I have to warn your outline is super risky.
Step 1: risks losing your player's interest because it starts off as every campaign ever. Without any particular star to reach for the PCs are likely to create some for themselves... or play a lot of Angry Birds whenever you don't have to spotlight directly on them.

Step 2: it's rare that a group of PCs function well inside a standard military structure, what with their tendency to want to be special snowflakes. This problem is magnified several fold if they've had free reign up to this point. They're more likely to abandon the organization and strike out after their previously established personal goals.

Step 3: there's no way to guess how a given table will respond a given stimuli. It might not even occur to them to take their vengeance against the kingdom proper, much less take that revenge in the form of conquest. What if one of them is a druid who'd prefer to see any bastion of civilization leveled to the ground? The reason "save the world" is so easy is that any group of special snowflakes will be on-board with it, because "the world" is generally where they keep all their stuff.

Step 4: I really think you should just start here. It's a good hook to get the players interested and it encourages them to make characters appropriate to the campaign. But then again, I'm just biased against railroads.
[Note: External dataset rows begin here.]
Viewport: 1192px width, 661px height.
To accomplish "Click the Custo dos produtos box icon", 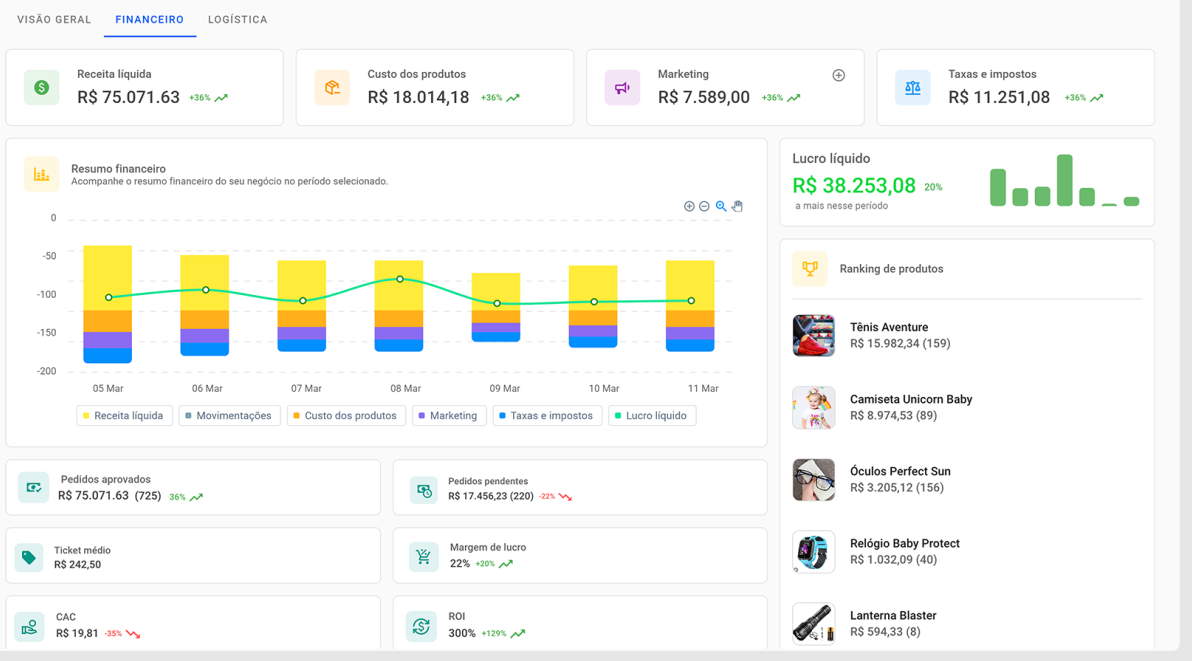I will pos(332,88).

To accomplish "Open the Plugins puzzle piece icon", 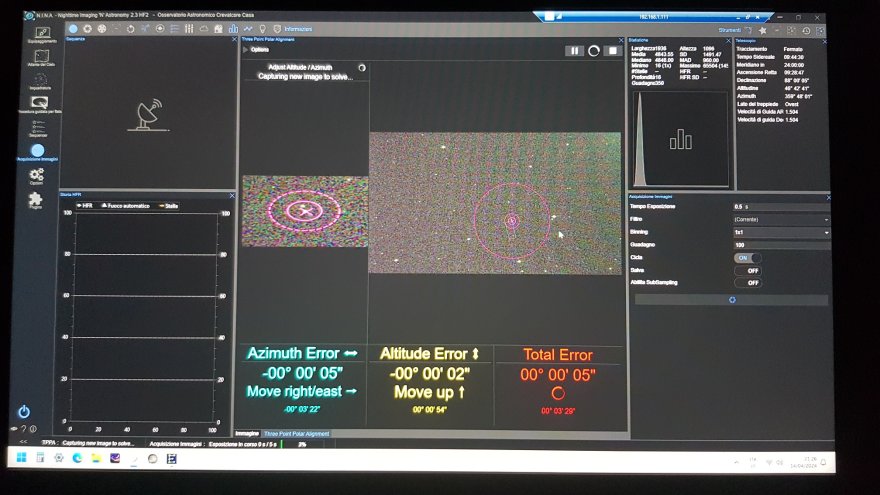I will [x=36, y=200].
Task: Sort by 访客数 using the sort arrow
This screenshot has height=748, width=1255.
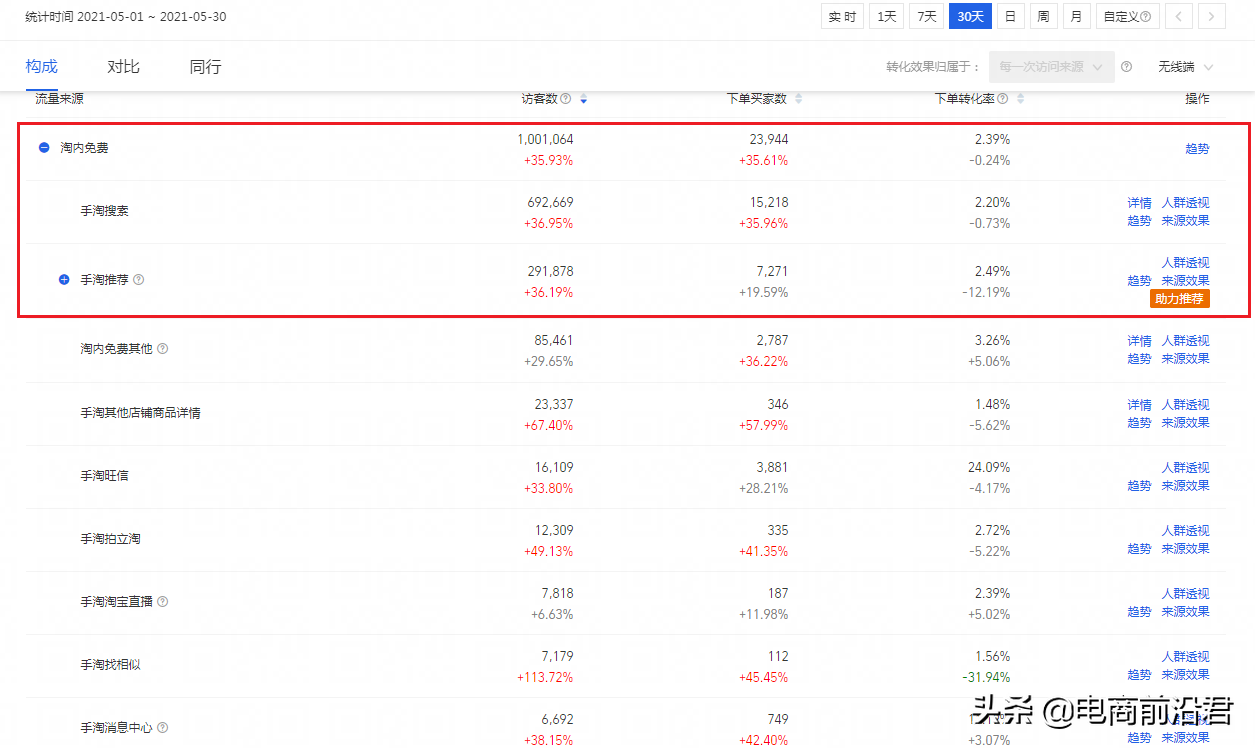Action: click(584, 99)
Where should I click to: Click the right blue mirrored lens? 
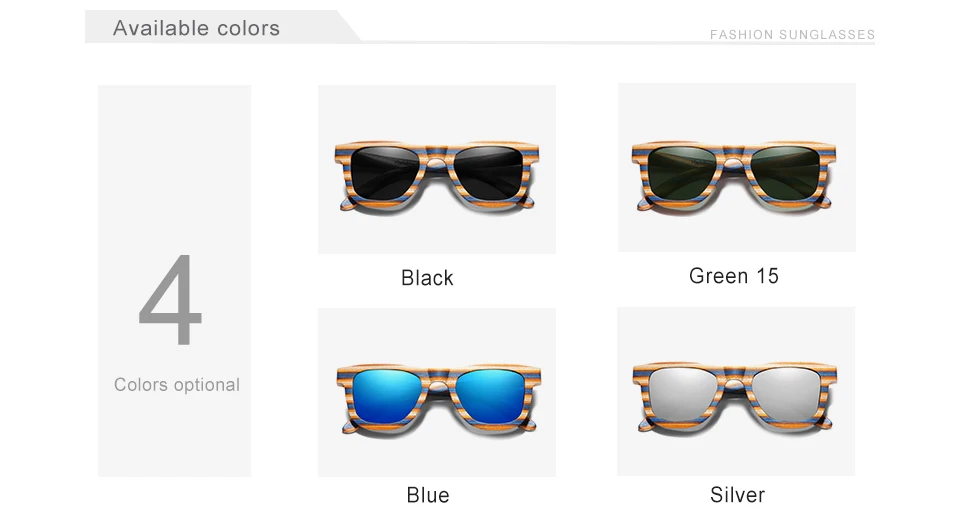point(489,396)
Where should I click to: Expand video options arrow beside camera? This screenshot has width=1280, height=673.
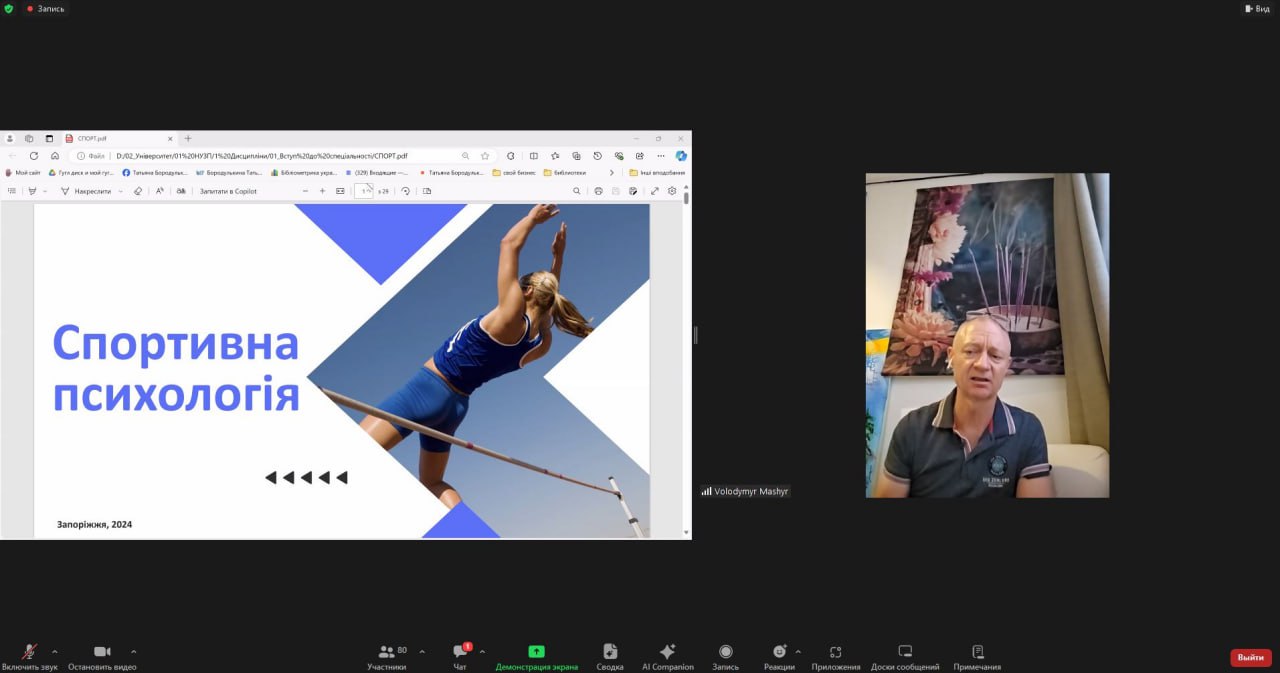point(134,651)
I prefer to give my players a mutual goal and provide a handful of ways to achieve said goal. Cat herding is a hell of a lot easier when you just dangle a bag of catnip in the direction you want them to take, rather then building a giant reinforced thin corridor and pushing them forward through it with a broom.

Before they create their characters, have them all start with the same bit of back story. "You were all part of a mercenary band that was betrayed by the Kingdom. You are the only survivors and you've come together swearing to conquer the kingdom and rule it yourselves."